Creating heat in my bedroom by crumbling paper, stacking kindling and logs, torching it all and then sitting back to watch the flames (blessed moment!) comforts me.
My cats, assuming double-decker placement on my lap and thighs (what my husband calls my kitty lap-dance) inspire me to sit on my cushion, and eventually, meditate.
Watching Pearl Grey neatly wash Minnie's face as they're curled together on the wool blanket at the foot of my bed, soothes me. As does their abundant sisterly attention for each other and the way they look at me when I interrupt them with a kiss, one on top of each furry head.
The stack of unread spiritual books below and above my bed whisper to me to be still, and to finally read them in the coming month(s), thoughtfully, with my orange highlighter pen, over many cups of tea. Or coffee. Coffee inspires me, warm, sweet, hot and forcing me to recognize yet again the hamster wheel that is my brain.
Sheepskin beneath my toes under the covers of my bed makes me dream of ancient tribal royalty traveling via caravan across Mongolia. Bells tinkling around my ankles, wrapped in colorful fabric, I dance beneath the enormous skies of the steppes, or on top of Partington Ridge, in the sharp winter morning light.
Sapphire blue ocean, tranquil, so deep, reaching to where it meets the sky, topped by a wave of cumulus clouds across the horizon. Emerald green grass swoops downhill from my door, each blade illuminated from the east. Wind-chimes bouncing from the Datura branch, singing an almost bird-like song. Hummingbirds appear, and perch at their feeder, what I think of as their "table for six", inhaling nectar.

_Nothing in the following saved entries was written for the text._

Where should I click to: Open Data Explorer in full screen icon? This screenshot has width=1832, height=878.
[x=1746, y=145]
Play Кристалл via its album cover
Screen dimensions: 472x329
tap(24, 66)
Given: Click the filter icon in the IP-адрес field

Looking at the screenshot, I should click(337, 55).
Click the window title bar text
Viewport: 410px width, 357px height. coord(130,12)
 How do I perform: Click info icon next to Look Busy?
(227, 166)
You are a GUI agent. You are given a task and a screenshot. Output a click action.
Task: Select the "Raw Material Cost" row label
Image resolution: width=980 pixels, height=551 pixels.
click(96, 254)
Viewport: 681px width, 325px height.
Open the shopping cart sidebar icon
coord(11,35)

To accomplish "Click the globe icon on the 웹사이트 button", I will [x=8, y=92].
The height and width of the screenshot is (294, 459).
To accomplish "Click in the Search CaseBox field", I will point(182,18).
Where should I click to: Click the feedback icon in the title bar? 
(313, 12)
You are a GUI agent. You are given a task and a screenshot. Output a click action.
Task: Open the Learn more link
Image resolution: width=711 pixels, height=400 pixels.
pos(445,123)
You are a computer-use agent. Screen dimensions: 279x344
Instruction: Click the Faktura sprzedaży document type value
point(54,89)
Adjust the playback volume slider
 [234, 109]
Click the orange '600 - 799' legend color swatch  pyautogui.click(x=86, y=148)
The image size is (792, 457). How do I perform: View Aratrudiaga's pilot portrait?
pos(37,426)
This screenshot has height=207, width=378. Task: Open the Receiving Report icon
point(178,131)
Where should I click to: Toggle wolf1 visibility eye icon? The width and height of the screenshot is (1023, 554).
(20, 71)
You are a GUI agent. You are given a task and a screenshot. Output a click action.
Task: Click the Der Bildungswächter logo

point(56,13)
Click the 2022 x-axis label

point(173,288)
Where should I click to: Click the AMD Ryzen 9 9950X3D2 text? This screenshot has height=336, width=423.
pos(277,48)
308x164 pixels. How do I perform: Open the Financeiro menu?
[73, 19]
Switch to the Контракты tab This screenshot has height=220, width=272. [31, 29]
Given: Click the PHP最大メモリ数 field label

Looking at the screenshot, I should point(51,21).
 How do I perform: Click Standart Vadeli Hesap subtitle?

The Datura blooms outside my bedroom door inspire me. Miraculously, four or five blooms are opening even now, in mid-November. At night I stand on the deck and lift the most open golden blossom to my face, drinking in the amazing delicate scent. Datura perfume and winter skies filled with crisp stars, Milky Way flooding my soul.
The fascinating contents of my fridge call me to cook up something tasty on a cold winter morning. My happy dog rolls on his back in the grass and stretches, arching his tummy up to the sun. The laughter in my little sister's voice on the phone brings me home to myself and who I really am, or was, back in the beginnings of my life. But now is better. Now is always better.
The landscape before me breathes and vibrates with sacred life, more vivid to me than ever before, perhaps because I am simply receiving this vision. The holy work of genuinely accepting the moment, other souls (and myself) just as we are, right now, constantly inspires me and, when I have succeeded in savoring a tiny taste of this, contented tears flow from my heart.